● **Input material**:
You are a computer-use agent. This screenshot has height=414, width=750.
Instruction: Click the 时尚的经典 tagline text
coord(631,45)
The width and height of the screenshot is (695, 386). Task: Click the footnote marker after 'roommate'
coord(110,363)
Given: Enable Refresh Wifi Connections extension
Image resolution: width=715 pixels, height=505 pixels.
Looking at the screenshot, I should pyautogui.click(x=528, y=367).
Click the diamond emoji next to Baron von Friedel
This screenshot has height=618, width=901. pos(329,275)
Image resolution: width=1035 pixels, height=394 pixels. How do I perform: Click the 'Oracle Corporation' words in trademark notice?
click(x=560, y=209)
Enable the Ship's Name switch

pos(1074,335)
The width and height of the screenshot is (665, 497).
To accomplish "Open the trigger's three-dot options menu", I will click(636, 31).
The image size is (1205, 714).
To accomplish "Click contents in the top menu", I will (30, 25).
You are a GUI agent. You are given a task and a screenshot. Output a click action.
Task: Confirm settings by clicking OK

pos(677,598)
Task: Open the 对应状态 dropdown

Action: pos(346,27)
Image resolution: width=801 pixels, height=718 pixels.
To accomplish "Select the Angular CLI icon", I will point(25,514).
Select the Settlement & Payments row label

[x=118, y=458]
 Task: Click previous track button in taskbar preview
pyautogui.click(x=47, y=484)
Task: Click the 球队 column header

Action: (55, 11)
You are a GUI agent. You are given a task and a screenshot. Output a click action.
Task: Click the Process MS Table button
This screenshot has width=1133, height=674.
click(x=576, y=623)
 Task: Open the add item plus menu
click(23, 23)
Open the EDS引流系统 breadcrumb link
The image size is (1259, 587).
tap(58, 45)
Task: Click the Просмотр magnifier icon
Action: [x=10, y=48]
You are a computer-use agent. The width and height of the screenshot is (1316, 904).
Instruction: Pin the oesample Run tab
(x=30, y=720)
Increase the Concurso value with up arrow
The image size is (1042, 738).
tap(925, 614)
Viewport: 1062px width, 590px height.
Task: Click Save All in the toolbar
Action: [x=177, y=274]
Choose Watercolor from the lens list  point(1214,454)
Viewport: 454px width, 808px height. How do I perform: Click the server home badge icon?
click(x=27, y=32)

● **Task to carry out**: Within the material above, transcribe exactly the lines that run from the line holding "Instruction: Click the 时尚的经典 tagline text" through the line holding "Open the EDS引流系统 breadcrumb link".

● **Task answer**:
Instruction: Click the 时尚的经典 tagline text
coord(631,45)
The width and height of the screenshot is (695, 386). Task: Click the footnote marker after 'roommate'
coord(110,363)
Given: Enable Refresh Wifi Connections extension
Image resolution: width=715 pixels, height=505 pixels.
Looking at the screenshot, I should pyautogui.click(x=528, y=367).
Click the diamond emoji next to Baron von Friedel
This screenshot has height=618, width=901. pos(329,275)
Image resolution: width=1035 pixels, height=394 pixels. How do I perform: Click the 'Oracle Corporation' words in trademark notice?
click(x=560, y=209)
Enable the Ship's Name switch

pos(1074,335)
The width and height of the screenshot is (665, 497).
To accomplish "Open the trigger's three-dot options menu", I will click(636, 31).
The image size is (1205, 714).
To accomplish "Click contents in the top menu", I will (30, 25).
You are a GUI agent. You are given a task and a screenshot. Output a click action.
Task: Confirm settings by clicking OK

pos(677,598)
Task: Open the 对应状态 dropdown

Action: pos(346,27)
Image resolution: width=801 pixels, height=718 pixels.
To accomplish "Select the Angular CLI icon", I will point(25,514).
Select the Settlement & Payments row label

[x=118, y=458]
 Task: Click previous track button in taskbar preview
pyautogui.click(x=47, y=484)
Task: Click the 球队 column header

Action: (55, 11)
You are a GUI agent. You are given a task and a screenshot. Output a click action.
Task: Click the Process MS Table button
This screenshot has width=1133, height=674.
click(x=576, y=623)
 Task: Open the add item plus menu
click(23, 23)
Open the EDS引流系统 breadcrumb link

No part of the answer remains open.